Vegarrubia, o me tuvo lástima, o quiso menospreciarme. Y volvió a su tema de que la partida, en la parte confiada al crédito, había sido broma. Daba por hecho que el barón no creía que yo, con toda formalidad, le debía tantos miles de duros. Llegaron señoras y el conde insistió en hablar del capital que yo debía. Entonces hice lo que antes había hecho el barón: fingir que creía fantástica la deuda, cosa de juego, de buen humor... Pero mi modo de mirar al barón debió darle a entender lo mismo que yo había comprendido en su mirada de aquella noche: que era darme de bofetadas el pensar que yo creía aquello que estaba diciendo: «No tengo con qué pagar, decían mis ojos, pero debo... y para este hidalgo, para pagar, lo esencial no es tener, sino deber. Debo... luego pago... aunque no tenga. Dios no hace milagros con el dinero, que es vil, y menos a favor de los jugadores; pero un hidalgo como yo, auque sea cura, paga... paga...».

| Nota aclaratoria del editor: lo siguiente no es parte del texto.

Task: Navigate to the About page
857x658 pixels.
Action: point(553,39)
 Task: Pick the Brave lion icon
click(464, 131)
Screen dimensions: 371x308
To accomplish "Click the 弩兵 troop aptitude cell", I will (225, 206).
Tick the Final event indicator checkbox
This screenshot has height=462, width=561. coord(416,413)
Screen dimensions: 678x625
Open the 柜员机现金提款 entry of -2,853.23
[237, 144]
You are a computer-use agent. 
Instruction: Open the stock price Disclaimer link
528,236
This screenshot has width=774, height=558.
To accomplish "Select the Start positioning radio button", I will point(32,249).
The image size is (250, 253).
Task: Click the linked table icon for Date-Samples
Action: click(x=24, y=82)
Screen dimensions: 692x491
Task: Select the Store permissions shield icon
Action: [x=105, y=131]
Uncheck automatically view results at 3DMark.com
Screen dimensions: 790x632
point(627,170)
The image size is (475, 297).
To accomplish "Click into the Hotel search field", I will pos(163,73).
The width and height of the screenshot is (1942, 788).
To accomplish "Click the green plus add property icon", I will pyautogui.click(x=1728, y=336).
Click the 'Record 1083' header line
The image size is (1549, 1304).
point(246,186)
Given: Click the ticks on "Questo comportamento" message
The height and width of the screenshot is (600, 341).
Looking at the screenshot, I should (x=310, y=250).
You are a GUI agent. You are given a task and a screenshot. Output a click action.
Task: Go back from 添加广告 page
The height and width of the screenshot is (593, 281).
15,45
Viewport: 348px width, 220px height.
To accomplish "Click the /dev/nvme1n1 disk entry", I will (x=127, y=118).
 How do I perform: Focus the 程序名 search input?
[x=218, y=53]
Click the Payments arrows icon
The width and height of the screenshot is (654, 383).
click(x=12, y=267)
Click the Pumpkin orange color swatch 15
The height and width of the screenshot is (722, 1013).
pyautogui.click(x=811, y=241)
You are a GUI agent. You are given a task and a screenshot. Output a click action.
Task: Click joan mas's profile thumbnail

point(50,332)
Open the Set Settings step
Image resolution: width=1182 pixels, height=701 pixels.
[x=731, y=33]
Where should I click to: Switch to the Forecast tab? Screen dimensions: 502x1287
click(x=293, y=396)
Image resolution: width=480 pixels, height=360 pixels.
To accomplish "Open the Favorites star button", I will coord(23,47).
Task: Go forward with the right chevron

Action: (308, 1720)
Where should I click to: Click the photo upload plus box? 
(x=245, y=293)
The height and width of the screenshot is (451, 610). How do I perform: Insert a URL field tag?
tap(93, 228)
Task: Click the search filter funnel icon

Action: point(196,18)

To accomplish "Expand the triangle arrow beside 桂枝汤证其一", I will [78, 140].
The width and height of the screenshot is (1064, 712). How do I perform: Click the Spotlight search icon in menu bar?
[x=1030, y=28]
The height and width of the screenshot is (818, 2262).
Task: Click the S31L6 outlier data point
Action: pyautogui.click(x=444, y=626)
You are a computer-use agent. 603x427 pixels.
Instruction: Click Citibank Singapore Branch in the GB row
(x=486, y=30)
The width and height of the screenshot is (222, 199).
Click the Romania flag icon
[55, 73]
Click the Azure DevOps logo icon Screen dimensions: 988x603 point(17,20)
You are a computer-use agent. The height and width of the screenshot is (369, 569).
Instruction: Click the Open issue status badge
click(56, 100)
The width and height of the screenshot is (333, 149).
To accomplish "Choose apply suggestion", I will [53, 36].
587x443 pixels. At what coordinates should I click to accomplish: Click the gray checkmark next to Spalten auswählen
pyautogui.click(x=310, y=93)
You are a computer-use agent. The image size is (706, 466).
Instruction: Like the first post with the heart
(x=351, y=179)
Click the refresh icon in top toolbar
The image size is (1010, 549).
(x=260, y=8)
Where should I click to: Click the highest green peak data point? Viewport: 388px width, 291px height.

El barón sonreía... pero bien comprendí que no se negaría a cobrar todo lo que yo pudiera pagarle.

Al conde no le miré siquiera.

Al día siguiente escribí al de Cabranes una casta, porque no me atreví a ir a decirle en persona «que esperase»; y en la carta le decía, en sustancia, esto: «Ahí va todo lo que tengo, todo lo que hoy por hoy es mío. Seguiré pagando a medida que pueda, y crea usted que no me reservaré más bienes que los que la ley más severa concede al deudor menos digno de miramientos. Hasta que pague todo lo que debo, que es mucho más de lo que yo puedo ganar en muchos años, atado como estoy de pies y manos, para hacerme rico, por mis votos, hasta que no le deba nada, me condeno a presidio, a trabajos forzados de miseria, de sordidez, de avaricia. Hágame el favor de aceptar esta manera de cumplir con usted, estos plazos indefinidos, pero seguros; y además, no como favor, con el derecho que me asiste, le pido que ni pos las mientes se le pase hablar de perdonar la deuda, ni reducirla ni cosa por el estilo. Antes que nada, aun antes que sacerdote, soy hombre. Este deber de pagar deudas de juego no es cosa de mi ministerio, porque el buen sacerdote no juega, es deber humano, de mi condición pecadora de hombre vicioso... pero hidalgo».

El barón me contestó muy fino, muy correcto, como se dice ahora, dándome para el pago todos los plazos que quisiera, y no aludiendo ni remotamente a la idea de perdonar ni de reducir la deuda. Era lo que yo le exigía... y sin duda lo que él necesitaba.

¡Estaban tan pobres!

Después de leer su carta, satisfecho, en cierto modo, pero por mil razones aturdido, loco... dirigime por instinto al reclinatorio de mi alcoba, sobre el cual estaba abierta la Biblia por el Nuevo Testamento.

¡Luz, Señor! grité, y, de rodillas, lancé una mirada sobre el sagrado texto.

Decía:

«Deja tus bienes a los pobres y sígueme». Pero yo leí: «Deja tus bienes al barón, y sígueme».

Ya sabía el camino. Todo para el barón, para mí la pobreza. Mi sudor, mi trabajo, mis afanes, mis ganancias, el oro serio, inflexible, con el cual no se hacen milagros... para mi deuda.